The National LGBTI Health Alliance (the Alliance) is outraged that politics over evidence has informed the decision to exclude LGBTI people from the 2021 Census.
This week the Census Regulations (the Regulations) have been lodged by Assistant Treasurer Michael Sukkar. Notably, they omit any new questions on sexual orientation, gender identity and intersex status.
“It appears that the decision to exclude our questions from these Regulations has been informed by the ideology and personal opinions of some individuals. This decision has negated the huge need for these questions to be included, a need that has been voiced by a significant number of politicians, health experts, academics and community organisations”, Nicky Bath said.
Their release immediately follows a Treasury consultation on the draft Regulations, a process the Alliance and many other sector partners participated in, calling for LGBTI inclusion. We look forward to the government approving for Treasury to publish the public submissions lodged to the consultation process onto their website, to make clear the wealth of evidence and support for these questions to be included.
Recently, the Alliance developed a Joint Statement calling for LGBTI inclusion in the 2021 Census. The Statement’s 140 supporters included a range of stakeholders with expertise spanning across mental health, suicide prevention, social services, disability, ageing and aged care, family violence, human rights, and research.
“The display of unity across sectors shows we have a national consensus for LGBTI people to be counted in 2021. It is deeply disappointing to see that this has been ignored with no clear reason for their exclusion.”
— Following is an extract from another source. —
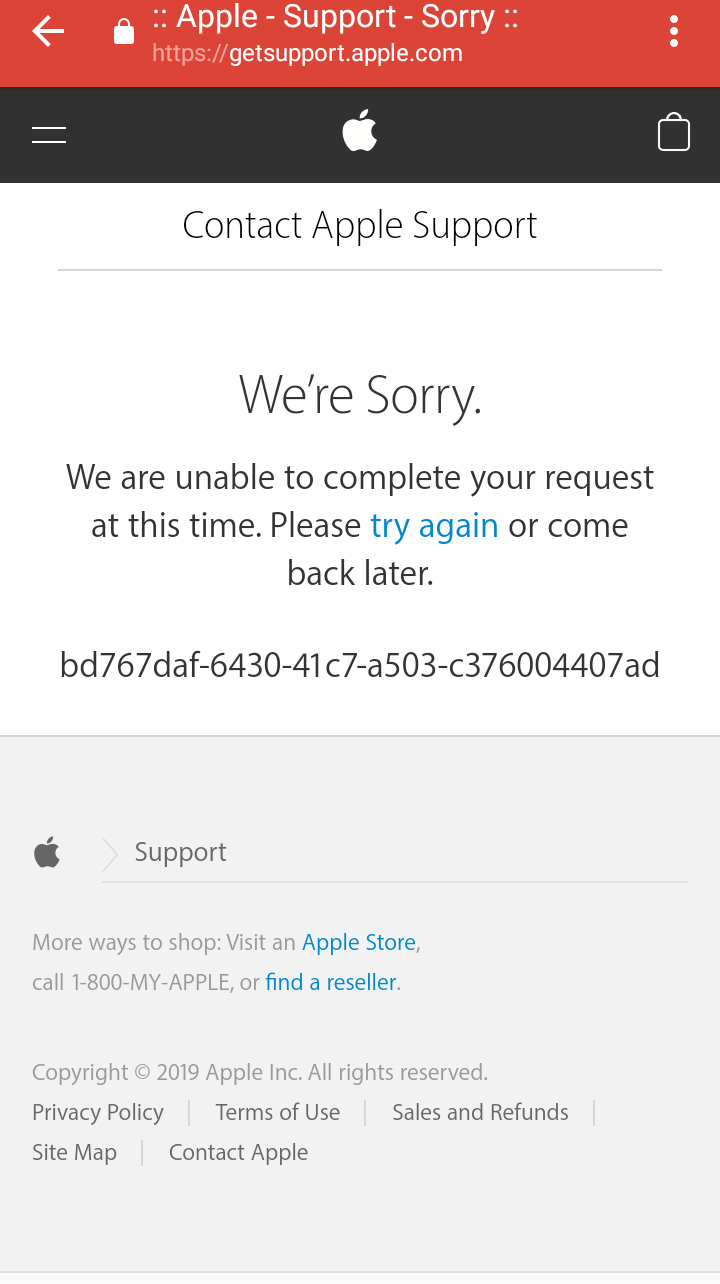Open the Contact Apple link
The height and width of the screenshot is (1284, 720).
coord(238,1152)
The ABS’s brief to government indicated clearly that these questions had “strong value across all levels of government”. The brief also acknowledged that the Department of Social Services and the Department of Health needs data to better inform service planning and delivery.
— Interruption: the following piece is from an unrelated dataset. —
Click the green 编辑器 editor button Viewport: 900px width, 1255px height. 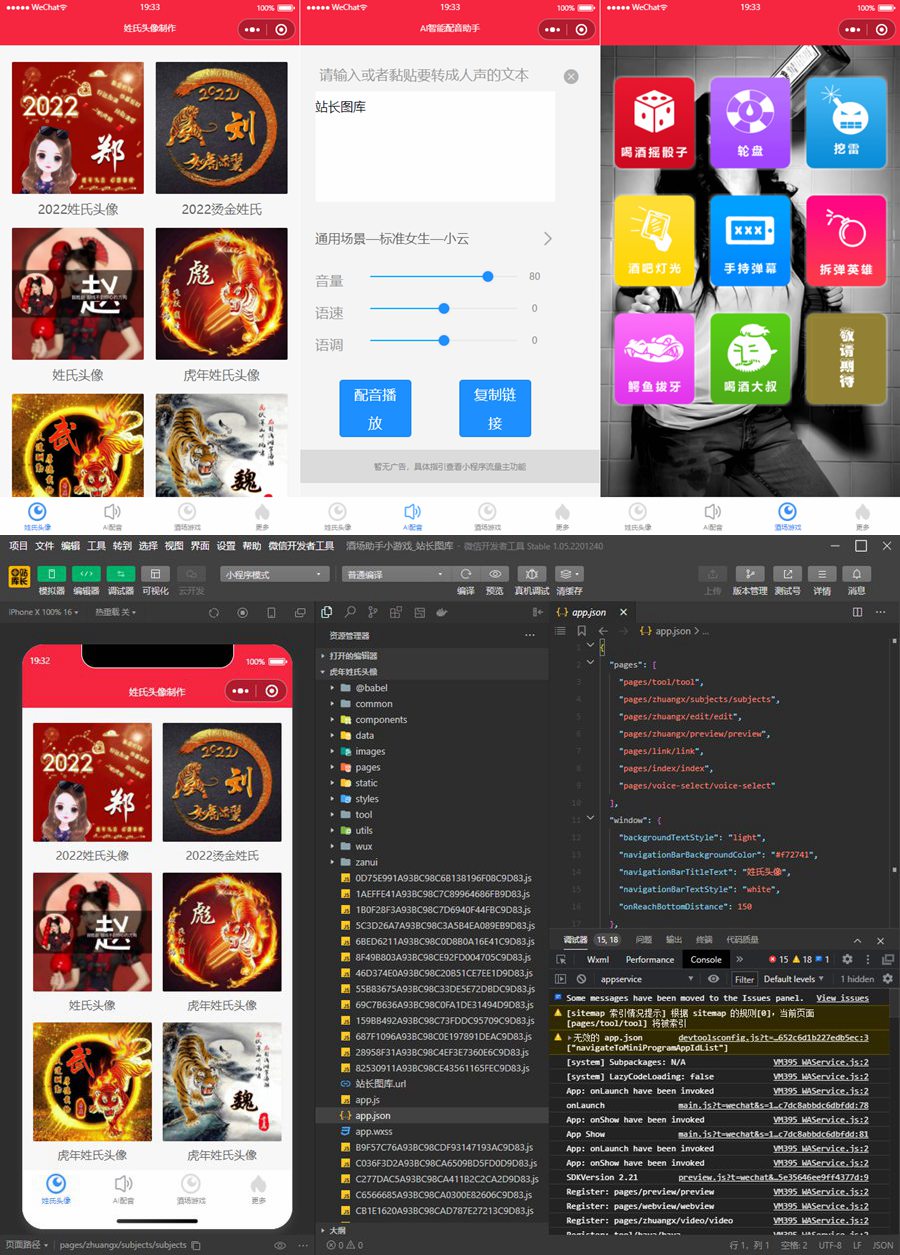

“The new questions on chronic health conditions and veteran questions, while welcome, are meaningless for our communities. Without this vital data collection, we will continue to invest public money in public programs without the understanding of community need and population level data. This means that it will be harder for us to minimise the significant health disparities that LGBTI people and communities experience. To go through this whole process again in 2026, with no guarantee of a positive outcome, is unacceptable”, Nicky Bath concluded.